So he just likes Touhou and can't decide of EoSD or PCB is better. :P
(The answer is, of course, PCB, although EoSD with the 3rd party sprites comes close)
 
I was about to say obviously EoSD is better
But that may just be bias since it's the first Touhou game I have ever played
First mainline touhou game. Actually Scarlet Weather Rhapsody was first
 
First Touhou game I played was HRtP (though obviously not when it first came out).
So I actually played them in order, and only discovered the fandom when I hit the Windows games.
 
That was PC Engine era, wasn't it?
 
NEC PC9801, yes.
The first 5 were PC98 games. I love their music.
 
8:18 AM
I never played PC98 era touhou. To me, it was mostly Touhou 6-9
and 10.5
But man, the soundtrack...
 
I've played up to... that one with Clownpiece.
After that, personal life issues came up and I didn't have time for games.
(They still aren't resolved ;_;)
 
Man, I wish I could help :(
Though things on my end are getting better
My girlfriend is working on her insecurities, and I can tell she's taking things serious
Although she still has this irrational hatred for anything related to Japan
 
Maybe she'll realize that weeb stuff isn't really that bad. :P
damn
 
When she saw that I wrote that I liked Touhou, we were shouting at each other for hours
 
Holy shit
 
8:21 AM
Well, in her mind anything even remotely related to japan is by default degenerate
 
So by hate, you really mean hate.
 
Yes, in the actual sense of the word
 
She saw you wrote it where, here?
 
The only exception is stuff published by Studio Ghibli
Yes, here
 
So she reads your chat transcripts lol
 
8:22 AM
Yeah, which is still...well, things are the way they are
But well, I told her I listen to some japanese music and she just has to deal with it
 
I could never stand someone who invaded my privacy like that (not that I consider that I have a reasonable expectation of privacy on a public, permanently-archived chat transcript, of course)
What is it about Japan that she hates?
 
I also told her I'm occassionally on 4chan, which was also a big fight
 
Well you're on /k/ which isn't a Japanese-related board.
 
Is your gpg key still valid, then I can tell you the whole story
 
Not still valid. I'll create a new one.
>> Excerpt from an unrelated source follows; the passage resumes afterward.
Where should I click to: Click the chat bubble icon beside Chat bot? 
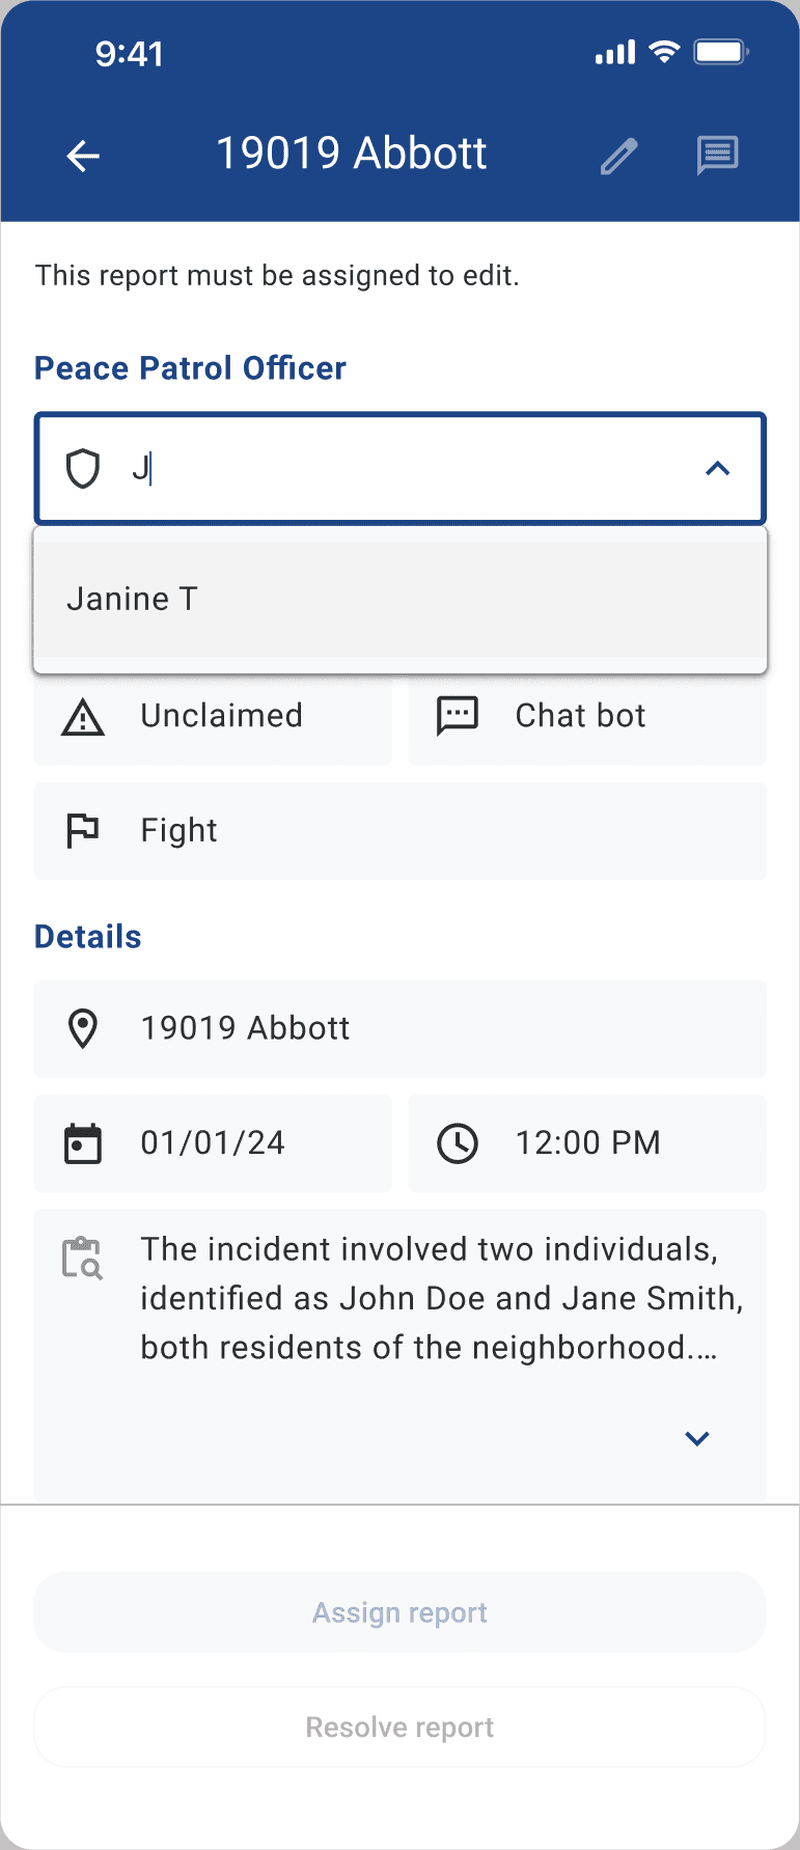tap(458, 716)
Link to a room to post it in?
 
8:23 AM
I'll make one
I think you got an invite
 
Send me your public key and I'll send you mine.
 
Okay, just a sec
 
(no need to sign)
 
still the same key
 
Public key sent encrypted to your public key.
 
8:31 AM
Man, now I need to remember my password :D
 
heh
I don't use a password, since it's ephemeral anyway.
It's kept in tmpfs.
 
alright, I got it
Now time to write
 
Heh - was just about to delete all Voile's nonsense and Schroeder got to it 32 seconds before me :-)
 
I was wondering when it'd get moved to chat. :P
 
Long overdue
 
8:37 AM
To be honest, I've seen worse nonsense than just a hatred for password managers.
 
Well - I was asleep, and I'm not back on full moderating duties yet...
 
For some reason, infosec seems to attract people with some very... wrong ideas.
 
Dunning-Kruger goes Info Sec basically
 
yeah
I think some people understand a fragment of something that the public doesn't, and they think they're special all of a sudden
 
Plus the high number of misconceptions around security policy.
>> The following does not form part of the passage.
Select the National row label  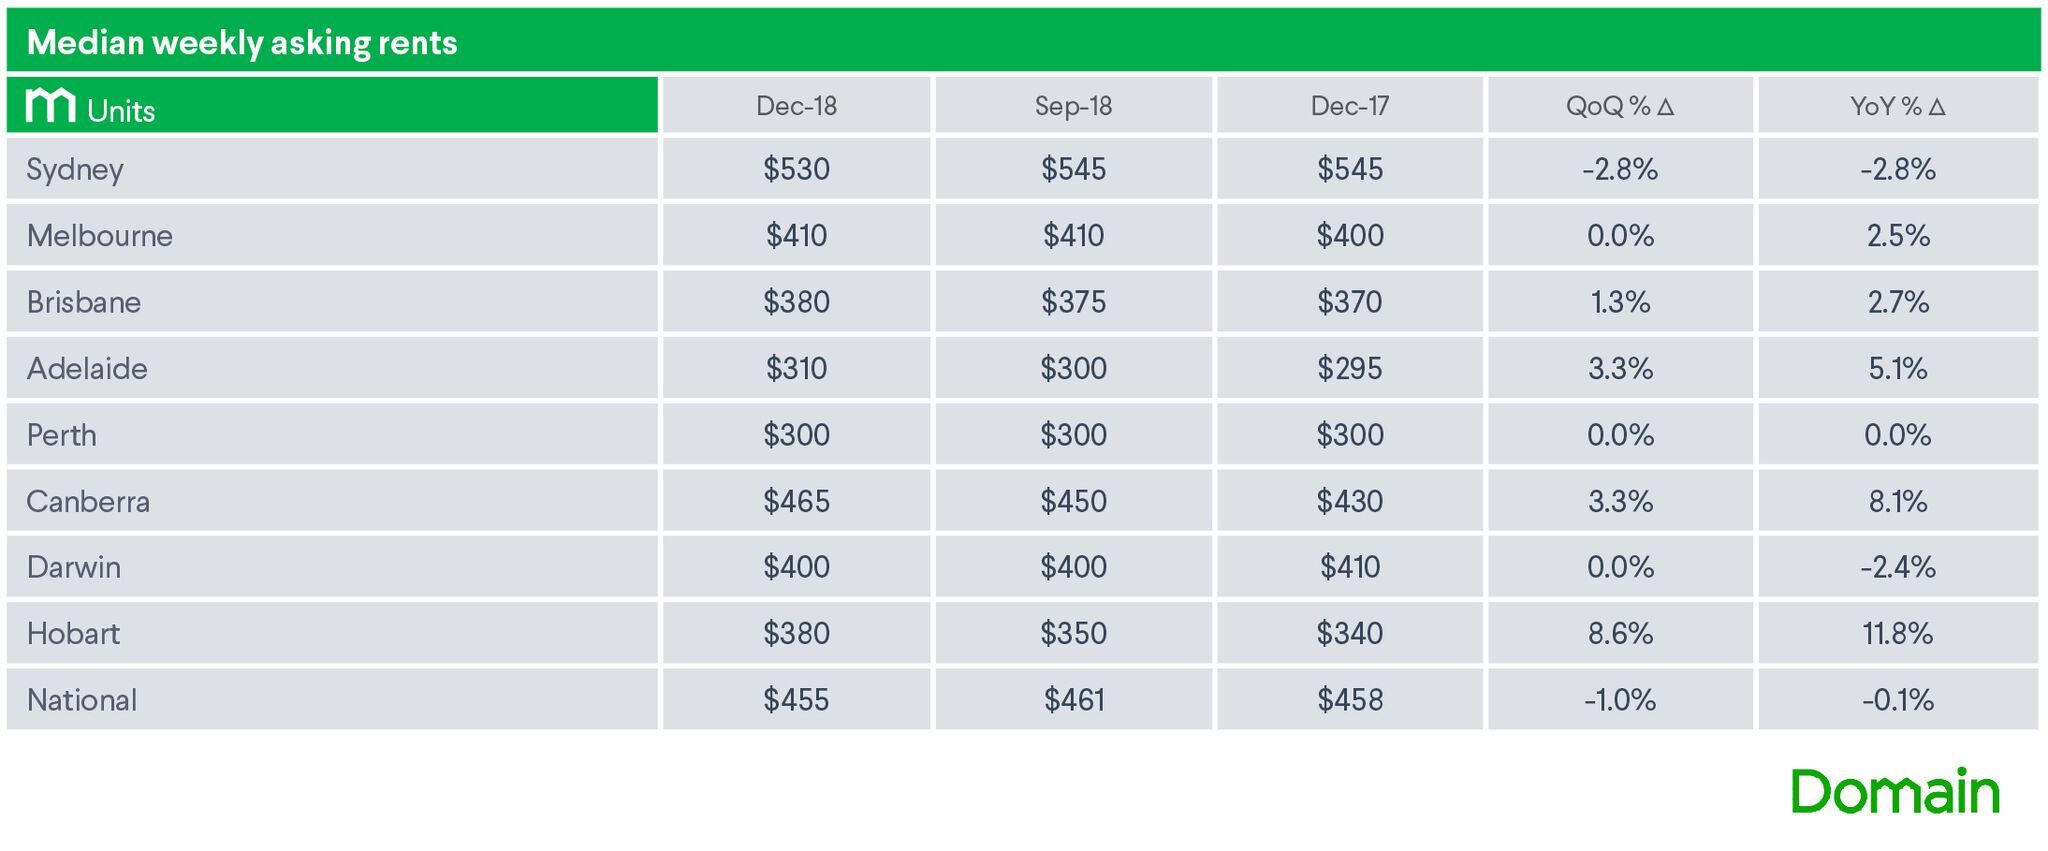pyautogui.click(x=82, y=700)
E.g. SSH security advice (going to sudo after SSHing in instead of SSHing in as root with a public key because everyone says not to allow root SSH? Woot, not I got root because you don't understand privilege boundaries!) Etc. Cryptography has it even worse. Crypto.SE gets weirdos regularly.
Overall, I have to say this is a very fun field, even if only because of the crazies. :D
 
8:46 AM
Same here. I was so excited to get to 10k just to see the insanity
Finally done writing
Tell me if you decrypted it successfully
OpSec fails episode 7148
 
ikr
Decrypted successfully.
 
shred -x to the rescue
It's ephemeral anyways
 
Not a big deal. I just encrypt public keys because why not.
Strictly speaking, it's not even necessary given RSA is secure.
I just do it out of habit.
 
Yes, it's not a bad habit either
At least until quantum computing gets going. Any second now...
 
Crypto.SE has a lot of questions and answers about that.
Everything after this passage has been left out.